Aight, not to bump an ailing thread, but I'm still trying to sort out what are the most imporant elements of this hand (cards, position, players, game stage etc). So I figured I'd ask if raptor's move is the same if he had fewer chips. Say you had just taken a brutal beat and were down to 400-500 chips, is your play still so meek (or, if this number doesn't change anything, is there any point before your stack forces you to push preflop that your postflop play changes). I feel like raptor's argument places more emphasis on the fact that this is a small pot and he doesn't need the chips than the fact that he feels he's beaten. But what if you did need the chips? *Edit:* I still feel that if folding is based solely on the intuition your hand is no good, then it's wrong (you won't be right often enough), but peripheral stragety considerations may make it very smart.

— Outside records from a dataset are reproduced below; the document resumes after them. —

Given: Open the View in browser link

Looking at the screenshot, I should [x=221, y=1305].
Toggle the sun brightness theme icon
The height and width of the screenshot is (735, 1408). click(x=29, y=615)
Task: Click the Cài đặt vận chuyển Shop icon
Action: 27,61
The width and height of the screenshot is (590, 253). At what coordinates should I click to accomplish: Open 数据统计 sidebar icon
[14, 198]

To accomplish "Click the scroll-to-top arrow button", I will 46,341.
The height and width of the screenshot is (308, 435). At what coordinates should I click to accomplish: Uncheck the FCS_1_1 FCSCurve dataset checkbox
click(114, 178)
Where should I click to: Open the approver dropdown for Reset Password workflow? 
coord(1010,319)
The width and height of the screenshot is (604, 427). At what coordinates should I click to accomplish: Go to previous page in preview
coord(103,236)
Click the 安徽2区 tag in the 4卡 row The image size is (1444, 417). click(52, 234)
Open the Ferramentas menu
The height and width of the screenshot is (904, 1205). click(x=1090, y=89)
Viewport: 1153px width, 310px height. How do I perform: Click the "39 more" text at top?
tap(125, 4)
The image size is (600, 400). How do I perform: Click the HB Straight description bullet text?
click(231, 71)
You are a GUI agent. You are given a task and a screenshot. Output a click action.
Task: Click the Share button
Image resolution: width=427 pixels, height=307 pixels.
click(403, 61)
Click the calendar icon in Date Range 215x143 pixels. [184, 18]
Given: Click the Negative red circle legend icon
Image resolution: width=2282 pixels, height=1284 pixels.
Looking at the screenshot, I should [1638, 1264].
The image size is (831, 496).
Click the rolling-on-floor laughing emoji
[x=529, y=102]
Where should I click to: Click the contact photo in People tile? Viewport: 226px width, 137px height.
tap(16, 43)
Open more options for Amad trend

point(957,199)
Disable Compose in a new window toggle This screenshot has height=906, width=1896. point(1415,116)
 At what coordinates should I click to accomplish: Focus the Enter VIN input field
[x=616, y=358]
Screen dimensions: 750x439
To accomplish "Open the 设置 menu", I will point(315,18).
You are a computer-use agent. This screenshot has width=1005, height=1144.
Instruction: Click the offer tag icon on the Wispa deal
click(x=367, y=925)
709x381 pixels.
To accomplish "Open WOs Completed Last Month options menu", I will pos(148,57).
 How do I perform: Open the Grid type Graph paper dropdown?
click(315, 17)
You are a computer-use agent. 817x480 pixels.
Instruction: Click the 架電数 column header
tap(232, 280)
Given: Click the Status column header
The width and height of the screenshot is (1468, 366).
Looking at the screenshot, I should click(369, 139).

How can the rest of us incorporate this into our games. I'm afraid that in my 800-chip games that passing on small edges will leave me crippled on the bubble. I'm voluntarily involved in an average of 2 or 3 hands before we get to push/fold mode, so my mentality is "I need these chips, I'm not going to have many chances to accumulate." Is this hurting me? When my BB hand sort of hits, I fold 2nd pair, TPNK, 2nd best draws etc as easily as I should. But TPGK? That would be more difficult. I suppose I'm saying, I can't tell the difference between when I need to fight for a pot and when I can let it go, which, I suppose, is the heart of postflop play. I go absent-mindedly (and dramatically) from "only premium hands/draws with extra possibilities" to "push/fold" with not much poker in the middle. Anybody want to share some wisdom?